**Given request**
Present as a numbered list the lines of the listing from the line containing "Image resolution: width=1340" through the line containing "Action: click(1301, 18)", both included, omitting any blank lines. Leave the pictures out of your answer.

**Exercise materials**
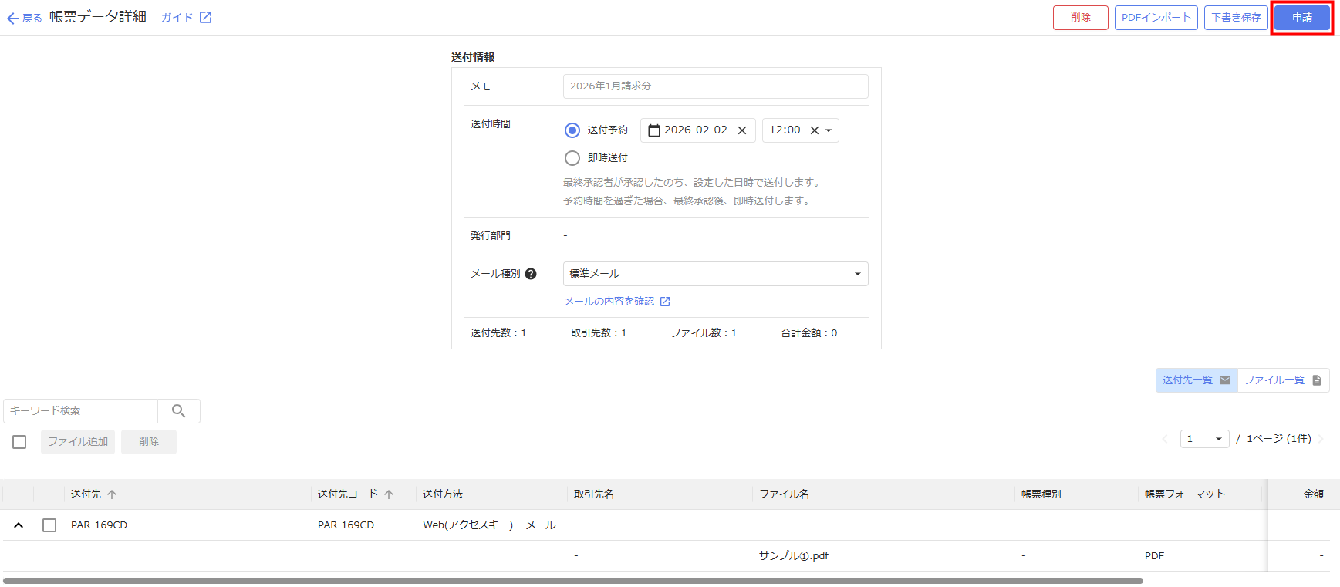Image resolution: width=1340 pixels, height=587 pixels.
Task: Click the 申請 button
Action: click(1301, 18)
==
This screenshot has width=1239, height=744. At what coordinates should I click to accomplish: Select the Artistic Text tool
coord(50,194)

**Exercise answer**
1. Image resolution: width=1340 pixels, height=587 pixels.
2. Task: Click the 申請 button
3. Action: click(1301, 18)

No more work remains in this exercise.